I'm a graphic designer+

I’ve recently been inspired by the Interaction Design Foundation through courses I’ve taken and want to share my experience with you.

Hello! So I'm definitely not a unique student, as I'm a graphic designer interested in expanding out to UX designer, which only means I need to try that much harder to reach my goals and to stand out from the crowd. When I came across IDF, I was brand new to the scene. I didn't truly understand the differences between user experiences, interactions, and interfaces. I knew there was a connection between everything, but I didn't know exactly where. I still don't know everything, but IDF has helped me to better understand the links through applied reasoning, problem solving, and other methods of application. 


The presence of an IDF community is quite expansive, as well—which is ideal to further success through interaction with fellow students. I started out as a member of the London IDF community, working my way through community outreach and meeting other people with similar interests. Then, due to work, I moved to New York City shortly after joining IDF. I was relieved to find the IDF community was just as strong and inviting in NYC as it was in London, so I've been able to connect with like-minded people rather quickly—which is always helpful when moving to a new city. 
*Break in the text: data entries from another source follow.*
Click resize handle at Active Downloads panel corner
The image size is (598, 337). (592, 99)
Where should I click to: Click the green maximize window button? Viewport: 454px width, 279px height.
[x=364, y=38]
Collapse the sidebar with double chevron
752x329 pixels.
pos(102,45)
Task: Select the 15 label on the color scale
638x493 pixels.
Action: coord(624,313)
With my background and training in graphic design, I recognized that there would be some similarities between UX and design, so I jumped in by signing up with all of the classes I felt I could take on. Honestly, there are so many great courses, that I'm not ashamed to say I signed up for more than I could handle at once; however, IDF's program is self-paced, so students can take their time with lessons to really absorb the information without feeling rushed. I mean, we all have lives outside of IDF—the majority of us are working professionals—so we can't spend 8 hours a day taking courses. What we can do, and what has really helped me grow in my current role, is applying what knowledge I have learned (at whatever pace) to my projects at work. I'm able to feel confident about working through problems to come up with solutions that I may not have seen before, for instance, a lesson on gamification. These courses aren't just for those wanting to succeed as a UX designer, they're multidisciplinary, so I can easily apply things to everyday projects. Of course, it doesn't hurt to have this knowledge when my team is talking about a website redesign. So I'm able to take my IDF courses and use them in ways I didn't originally plan for. 
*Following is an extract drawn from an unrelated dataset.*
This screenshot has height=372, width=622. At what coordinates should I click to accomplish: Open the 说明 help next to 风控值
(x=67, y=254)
Additionally, it's so easy to add and "show off" your skills by linking your certificates of completion on LinkedIn. I absolutely love this feature, because you always want to put your best face forward in the professional realm, as you never know who might be seeking out someone just like you with your specific skill set! And this only encourages me to continue on in each course and in new courses! As a full-time (and sometime freelance) graphic designer, I don't have a huge chunk of time each day to work on my courses. But, what I've found to be incredibly helpful in finishing lessons is to spend my lunch hour at work going through a course lesson or carving out an hour each evening to focus on coursework, rather than blankly staring at the television, or some other inane activity. These small dents make a massive impact in the long run, especially since I feel like I absorb more when I take my time. Overall, IDF has been a massive help in advancing my career through multidisciplinary approaches in UX courses and application on my projects through work. I highly recommend IDF and know anyone can benefit.